Task objective: Entries follow. Return each line that contains the word "https".

==== Raw data ====

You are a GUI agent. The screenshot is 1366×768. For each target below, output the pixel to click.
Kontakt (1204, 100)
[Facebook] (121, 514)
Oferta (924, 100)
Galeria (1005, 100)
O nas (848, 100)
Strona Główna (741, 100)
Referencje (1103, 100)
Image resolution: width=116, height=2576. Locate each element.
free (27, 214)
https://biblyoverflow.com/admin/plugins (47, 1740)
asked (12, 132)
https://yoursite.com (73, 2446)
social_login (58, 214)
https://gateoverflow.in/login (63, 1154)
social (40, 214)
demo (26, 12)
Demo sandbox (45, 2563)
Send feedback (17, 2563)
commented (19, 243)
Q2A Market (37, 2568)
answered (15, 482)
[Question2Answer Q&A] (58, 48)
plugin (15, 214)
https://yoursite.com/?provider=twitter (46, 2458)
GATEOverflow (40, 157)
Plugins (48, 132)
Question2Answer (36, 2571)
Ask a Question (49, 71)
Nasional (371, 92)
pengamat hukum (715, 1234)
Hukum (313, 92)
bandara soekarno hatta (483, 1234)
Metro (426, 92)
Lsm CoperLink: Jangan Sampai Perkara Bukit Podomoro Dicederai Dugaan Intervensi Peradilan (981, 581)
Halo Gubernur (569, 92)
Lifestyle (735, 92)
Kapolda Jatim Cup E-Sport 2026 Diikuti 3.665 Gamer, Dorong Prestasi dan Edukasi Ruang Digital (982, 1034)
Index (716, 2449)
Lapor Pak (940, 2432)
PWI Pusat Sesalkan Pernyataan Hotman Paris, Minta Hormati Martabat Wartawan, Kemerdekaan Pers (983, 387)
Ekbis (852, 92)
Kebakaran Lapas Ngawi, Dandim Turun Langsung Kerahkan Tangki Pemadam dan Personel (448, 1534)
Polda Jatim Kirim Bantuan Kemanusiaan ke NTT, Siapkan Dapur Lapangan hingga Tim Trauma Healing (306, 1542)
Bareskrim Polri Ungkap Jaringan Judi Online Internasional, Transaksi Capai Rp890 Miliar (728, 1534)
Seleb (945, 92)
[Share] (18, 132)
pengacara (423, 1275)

====

Answer to the exercise:
https://biblyoverflow.com/admin/plugins (47, 1740)
https://yoursite.com (73, 2446)
https://gateoverflow.in/login (63, 1154)
https://yoursite.com/?provider=twitter (46, 2458)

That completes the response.